* EXTRACTED INFORMATION *

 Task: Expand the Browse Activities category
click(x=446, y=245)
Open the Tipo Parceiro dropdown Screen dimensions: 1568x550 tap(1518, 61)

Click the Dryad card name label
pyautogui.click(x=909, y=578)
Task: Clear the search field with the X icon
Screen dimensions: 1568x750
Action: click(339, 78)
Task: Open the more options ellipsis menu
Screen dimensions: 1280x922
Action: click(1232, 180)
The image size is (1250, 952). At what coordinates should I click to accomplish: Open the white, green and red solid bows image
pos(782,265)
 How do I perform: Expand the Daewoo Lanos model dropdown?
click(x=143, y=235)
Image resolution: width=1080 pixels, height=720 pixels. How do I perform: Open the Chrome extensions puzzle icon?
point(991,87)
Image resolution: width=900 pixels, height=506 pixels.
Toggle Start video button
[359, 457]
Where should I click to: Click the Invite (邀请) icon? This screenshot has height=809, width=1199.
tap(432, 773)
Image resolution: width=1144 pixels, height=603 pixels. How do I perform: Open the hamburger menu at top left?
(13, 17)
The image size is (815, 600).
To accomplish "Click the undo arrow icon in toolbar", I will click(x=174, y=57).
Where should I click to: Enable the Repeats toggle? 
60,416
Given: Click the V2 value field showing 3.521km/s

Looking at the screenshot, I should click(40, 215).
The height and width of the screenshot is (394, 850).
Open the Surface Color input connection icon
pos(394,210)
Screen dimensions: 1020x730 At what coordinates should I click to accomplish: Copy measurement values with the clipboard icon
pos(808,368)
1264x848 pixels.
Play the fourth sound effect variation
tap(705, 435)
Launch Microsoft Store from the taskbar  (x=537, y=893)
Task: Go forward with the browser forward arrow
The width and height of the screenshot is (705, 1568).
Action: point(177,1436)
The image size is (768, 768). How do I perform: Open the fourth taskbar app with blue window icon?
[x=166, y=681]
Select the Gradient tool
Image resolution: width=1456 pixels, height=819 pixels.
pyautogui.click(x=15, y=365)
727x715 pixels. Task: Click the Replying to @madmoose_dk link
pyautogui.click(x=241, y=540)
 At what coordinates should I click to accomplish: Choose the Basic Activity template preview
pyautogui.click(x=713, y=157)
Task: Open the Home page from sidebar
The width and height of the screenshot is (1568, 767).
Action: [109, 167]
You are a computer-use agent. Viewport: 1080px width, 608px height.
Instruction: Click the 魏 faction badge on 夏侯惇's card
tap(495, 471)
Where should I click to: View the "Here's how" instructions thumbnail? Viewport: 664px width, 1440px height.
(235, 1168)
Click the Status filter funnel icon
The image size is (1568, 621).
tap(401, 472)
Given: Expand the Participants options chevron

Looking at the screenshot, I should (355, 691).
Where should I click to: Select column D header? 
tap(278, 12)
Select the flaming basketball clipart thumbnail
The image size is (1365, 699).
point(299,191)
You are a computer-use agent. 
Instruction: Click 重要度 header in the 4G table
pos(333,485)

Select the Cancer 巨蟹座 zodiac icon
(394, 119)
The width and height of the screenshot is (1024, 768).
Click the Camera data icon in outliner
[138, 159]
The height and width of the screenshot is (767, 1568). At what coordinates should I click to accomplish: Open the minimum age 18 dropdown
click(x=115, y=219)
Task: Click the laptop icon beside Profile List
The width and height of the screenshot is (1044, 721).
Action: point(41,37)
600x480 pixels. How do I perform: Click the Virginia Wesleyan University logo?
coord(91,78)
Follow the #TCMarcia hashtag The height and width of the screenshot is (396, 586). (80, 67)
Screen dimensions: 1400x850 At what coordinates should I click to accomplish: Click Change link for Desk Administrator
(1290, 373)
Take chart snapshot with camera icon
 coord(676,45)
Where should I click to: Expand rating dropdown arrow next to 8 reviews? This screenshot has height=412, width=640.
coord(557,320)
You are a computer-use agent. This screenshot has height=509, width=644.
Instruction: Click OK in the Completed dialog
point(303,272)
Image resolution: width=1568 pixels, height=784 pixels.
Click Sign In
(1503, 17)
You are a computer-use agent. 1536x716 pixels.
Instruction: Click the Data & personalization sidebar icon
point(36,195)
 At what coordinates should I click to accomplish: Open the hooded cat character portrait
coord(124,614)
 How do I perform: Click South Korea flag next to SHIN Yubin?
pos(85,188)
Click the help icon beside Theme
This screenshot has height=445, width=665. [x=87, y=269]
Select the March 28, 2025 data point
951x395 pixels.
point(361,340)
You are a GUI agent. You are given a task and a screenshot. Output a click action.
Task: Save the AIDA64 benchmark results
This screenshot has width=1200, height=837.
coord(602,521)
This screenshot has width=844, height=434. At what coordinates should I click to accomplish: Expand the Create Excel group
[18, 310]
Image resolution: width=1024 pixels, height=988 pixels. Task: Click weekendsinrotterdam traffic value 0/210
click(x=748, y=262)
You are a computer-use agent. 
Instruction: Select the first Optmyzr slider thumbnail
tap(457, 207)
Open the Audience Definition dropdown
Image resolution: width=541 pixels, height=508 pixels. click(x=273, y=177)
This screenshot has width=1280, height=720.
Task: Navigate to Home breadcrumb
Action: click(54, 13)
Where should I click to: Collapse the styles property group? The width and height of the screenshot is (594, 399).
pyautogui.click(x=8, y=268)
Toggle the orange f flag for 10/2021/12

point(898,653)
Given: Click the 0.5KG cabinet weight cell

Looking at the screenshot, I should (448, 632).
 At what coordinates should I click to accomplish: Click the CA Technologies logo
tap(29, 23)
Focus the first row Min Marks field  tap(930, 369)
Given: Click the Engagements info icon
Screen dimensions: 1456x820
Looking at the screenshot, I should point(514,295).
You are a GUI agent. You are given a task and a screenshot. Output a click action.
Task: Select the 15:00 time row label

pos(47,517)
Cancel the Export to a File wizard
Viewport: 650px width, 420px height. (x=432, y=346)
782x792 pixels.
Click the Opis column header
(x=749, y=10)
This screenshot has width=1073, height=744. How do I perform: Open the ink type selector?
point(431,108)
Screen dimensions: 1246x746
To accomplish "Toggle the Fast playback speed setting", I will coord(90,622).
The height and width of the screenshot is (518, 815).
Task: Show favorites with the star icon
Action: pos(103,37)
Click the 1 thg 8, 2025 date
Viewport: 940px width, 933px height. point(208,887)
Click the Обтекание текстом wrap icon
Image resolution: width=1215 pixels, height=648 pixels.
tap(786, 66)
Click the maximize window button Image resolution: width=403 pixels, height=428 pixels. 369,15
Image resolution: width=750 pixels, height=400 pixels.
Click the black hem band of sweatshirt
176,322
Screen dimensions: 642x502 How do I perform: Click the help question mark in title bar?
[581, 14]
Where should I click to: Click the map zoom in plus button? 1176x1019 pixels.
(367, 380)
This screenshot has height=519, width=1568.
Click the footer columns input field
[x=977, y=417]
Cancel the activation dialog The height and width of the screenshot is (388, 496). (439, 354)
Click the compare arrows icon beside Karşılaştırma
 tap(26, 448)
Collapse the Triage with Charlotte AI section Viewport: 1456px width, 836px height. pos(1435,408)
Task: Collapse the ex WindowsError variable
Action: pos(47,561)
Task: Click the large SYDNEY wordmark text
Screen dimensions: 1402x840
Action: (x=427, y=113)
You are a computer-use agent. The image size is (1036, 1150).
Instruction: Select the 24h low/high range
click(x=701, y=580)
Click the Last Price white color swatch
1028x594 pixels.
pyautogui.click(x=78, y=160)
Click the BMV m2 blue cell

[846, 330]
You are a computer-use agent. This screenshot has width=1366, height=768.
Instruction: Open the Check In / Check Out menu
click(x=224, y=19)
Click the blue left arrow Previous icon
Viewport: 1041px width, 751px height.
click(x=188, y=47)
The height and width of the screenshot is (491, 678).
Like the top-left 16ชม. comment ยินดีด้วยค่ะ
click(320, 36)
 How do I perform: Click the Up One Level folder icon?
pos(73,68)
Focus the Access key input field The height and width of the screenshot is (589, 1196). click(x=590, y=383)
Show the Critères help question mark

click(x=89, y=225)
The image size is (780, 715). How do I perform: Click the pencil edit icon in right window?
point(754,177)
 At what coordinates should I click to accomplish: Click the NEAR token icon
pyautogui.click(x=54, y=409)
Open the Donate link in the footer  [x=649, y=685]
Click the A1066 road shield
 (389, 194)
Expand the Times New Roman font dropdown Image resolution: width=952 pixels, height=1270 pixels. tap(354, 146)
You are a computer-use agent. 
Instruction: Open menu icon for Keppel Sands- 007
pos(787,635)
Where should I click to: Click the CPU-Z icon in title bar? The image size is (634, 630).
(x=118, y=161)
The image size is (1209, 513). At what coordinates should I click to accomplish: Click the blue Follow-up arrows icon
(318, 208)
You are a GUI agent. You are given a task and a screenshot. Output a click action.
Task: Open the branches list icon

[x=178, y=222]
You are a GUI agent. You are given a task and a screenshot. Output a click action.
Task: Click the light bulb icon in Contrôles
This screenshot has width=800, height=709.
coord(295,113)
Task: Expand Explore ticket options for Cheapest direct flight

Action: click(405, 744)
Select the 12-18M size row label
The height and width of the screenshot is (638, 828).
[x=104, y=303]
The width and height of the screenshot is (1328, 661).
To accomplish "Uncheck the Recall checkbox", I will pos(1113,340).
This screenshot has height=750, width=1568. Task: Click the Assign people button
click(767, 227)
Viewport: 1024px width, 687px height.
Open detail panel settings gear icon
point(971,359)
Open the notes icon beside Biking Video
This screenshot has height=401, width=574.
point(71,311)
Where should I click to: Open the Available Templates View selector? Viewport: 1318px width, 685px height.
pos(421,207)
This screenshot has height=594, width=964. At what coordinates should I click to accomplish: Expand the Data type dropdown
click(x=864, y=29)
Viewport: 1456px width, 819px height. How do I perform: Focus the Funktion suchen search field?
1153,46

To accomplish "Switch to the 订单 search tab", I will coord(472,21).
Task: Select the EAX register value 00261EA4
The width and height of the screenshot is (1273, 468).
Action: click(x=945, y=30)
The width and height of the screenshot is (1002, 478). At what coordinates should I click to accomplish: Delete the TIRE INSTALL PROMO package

* ABOUT THIS TASK *
Please tally the lines of the listing that include the string "from". The number is the whole answer.

* RESULT FOR THIS TASK *
2